Einen Tag später ist das Wetterbarometer ein gutes Stück nach oben gesprungen. Zum Glück, denn Kandidat Drei und ich treffen uns im Prater Biergarten, um in den gemeinsamen Nachmittag zu starten. Björn, so ist sein Name, wohnt eigentlich im angesagten Teil von Neukölln, an der Boddinstraße, aber für mich hat er sich den aufgeräumten Prenzlauer Berg als Startpunkt ausgesucht. Björn und ich verstehen uns auf Anhieb, beziehungsweise bin ich mir gar nicht so sicher, ob wir uns schon verstehen. Ich weiß nur, dass ich mich mit ihm verstehen will und zwar unbedingt. Auch wenn Björn optisch so gar nicht mein Typ ist – er ist kleiner als ich, sein Kleidungsstil ist sehr Second-Hand-Neukölln, und eine Baseballkappe hängt ihm tief im Gesicht –, finde ich ihn furchtbar anziehend. Wenn er über seinen Job als Werber redet, ist er Feuer und Flamme, und obendrauf hat er diese fiese sexy Bad-Boy-Attitüde. Dass mich die mittlerweile echt nicht mehr anziehen sollte, weiß ich zwar, aber verdammt tut sie es gerade. Wie ein extra starker Magnet, den die NASA in einem Geheimlabor entwickelt hat für die nächste Raumfahrtmission. Auf eine Art, dass sich mein Verstand auf Stand-by schaltet. So himmle ich Björn die ersten dreißig Minuten im Biergarten an, bis er unruhig wird.

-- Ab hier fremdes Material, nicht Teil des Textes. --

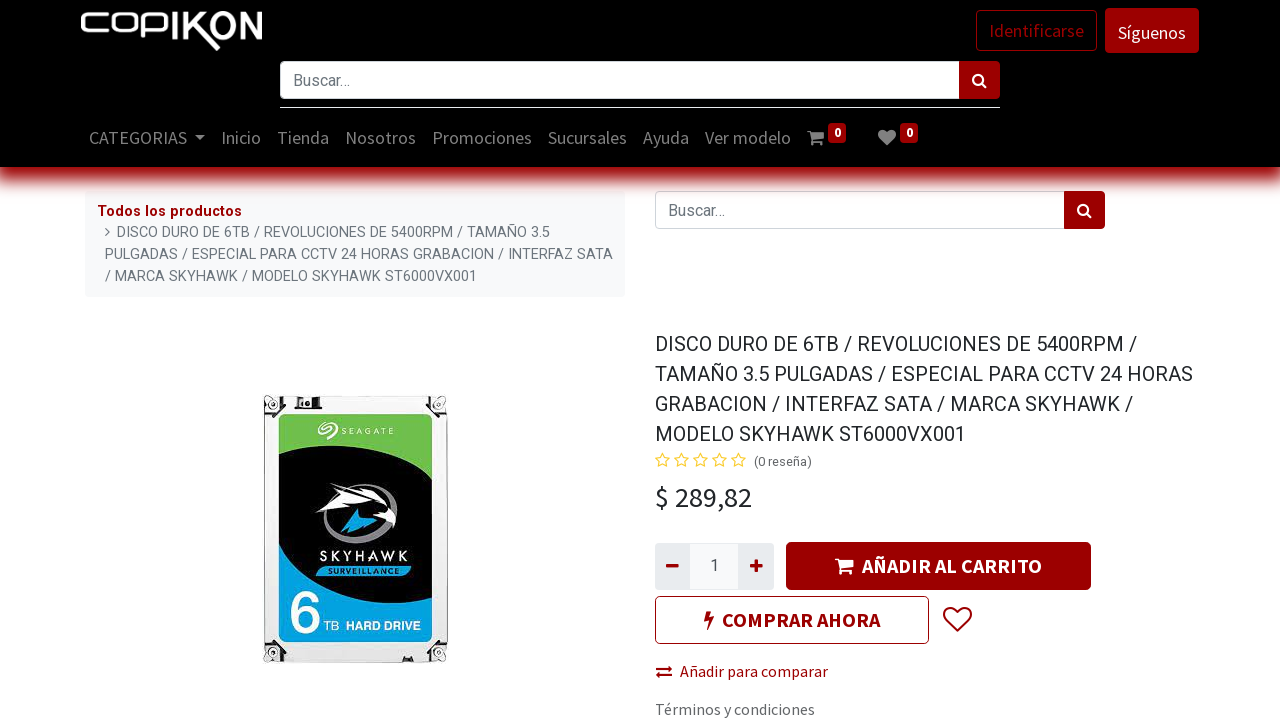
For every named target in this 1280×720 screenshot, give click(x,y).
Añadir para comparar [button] (742, 671)
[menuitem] (246, 137)
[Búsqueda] (979, 80)
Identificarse (1032, 30)
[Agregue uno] (755, 566)
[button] (956, 621)
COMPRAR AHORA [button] (792, 619)
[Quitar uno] (672, 566)
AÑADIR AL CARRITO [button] (938, 565)
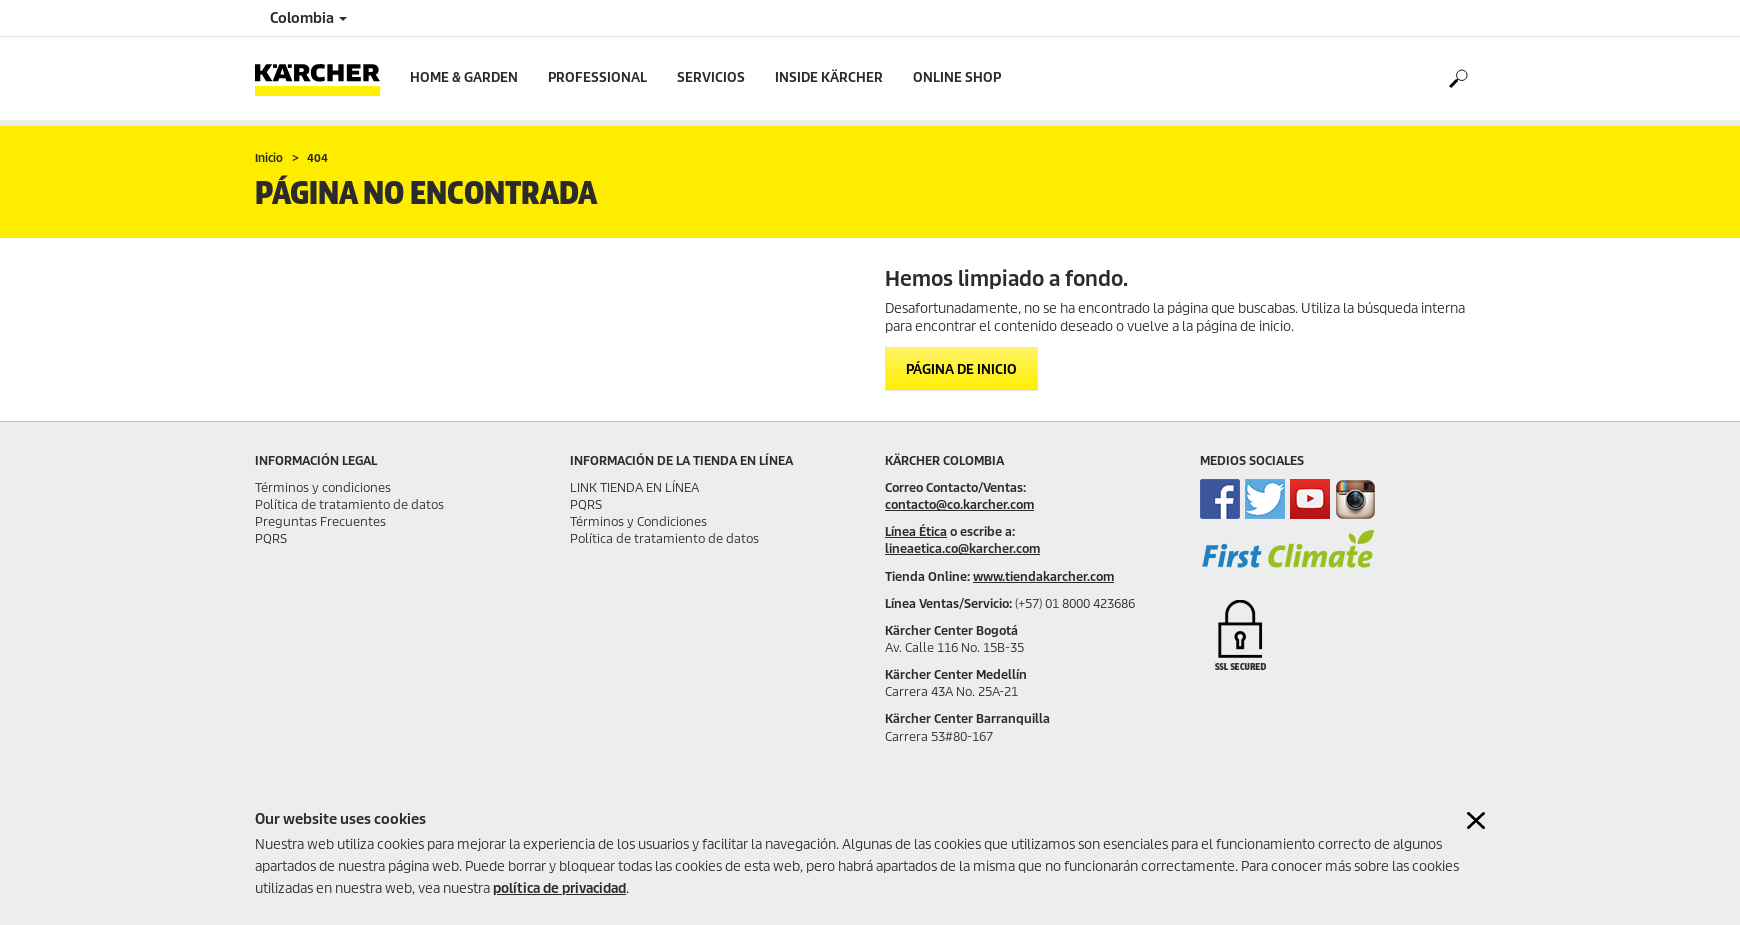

»Lass mal weiterziehen und das Bier als Fußpils mitnehmen «, sagt er von seinem Podest herunter, als unsere Krüge auf Halbmast stehen, und obwohl mein Gedanken-Ich direkt »Dafür bist du doch viel zu korrekt, Julius« einwirft, stehe ich zeitgleich mit Björn auf, meine Hand fasst automatisch in den Henkel, und wie selbstverständlich laufen wir wenig später mit unseren Bieren vorbei an Vintage-Läden und durch Kinderwagenkolonnen.

Kilometer 36

Mit Bierkrug und Björn durch den Prenzlauer Berg zu laufen, ist ein bisschen so, als wären wir in einem dieser König-Pilsner-Werbespots, in denen sich Männer überfröhlich zuprosten, weil das Leben mit einem kühlen Blonden in der Hand alles ist, was es sein soll. Wir lachen viel, na ja, oder ich lache viel und himmle, und er grinst. So müssen sich die Schreiber der NEON gefühlt haben, denke ich, wenn sie in ihren Geschichten mit Dates nachts in Schwimmbäder einstiegen, um sich dort langsam voreinander auszuziehen, nackt in den Pool zu springen und unter Wasser zu knutschen (als wäre es einfach, unter Wasser zu knutschen), die Kleinwagen klauten wie andere Ohrringe bei Bijou Brigitte und die generell einfach so risikobereit waren, für jede Gefahr gewappnet und befreit. Was ist schon Materielles und sowieso? Es sind Momente, die zählen. Bisher war ich immer skeptisch, ob diese Geschichten wahr sein könnten. Wer hat schon das Selbstbewusstsein, sich vor einer fremden Person langsam nackt auszuziehen, während die nur guckt, funktioniert das mit der Zündung bei neuen Automodellen überhaupt noch, dass man da nur zwei Kabel aneinander reibt und schon kann man starten, und warum wird in den Geschichten eigentlich nie jemand von der Polizei gefasst?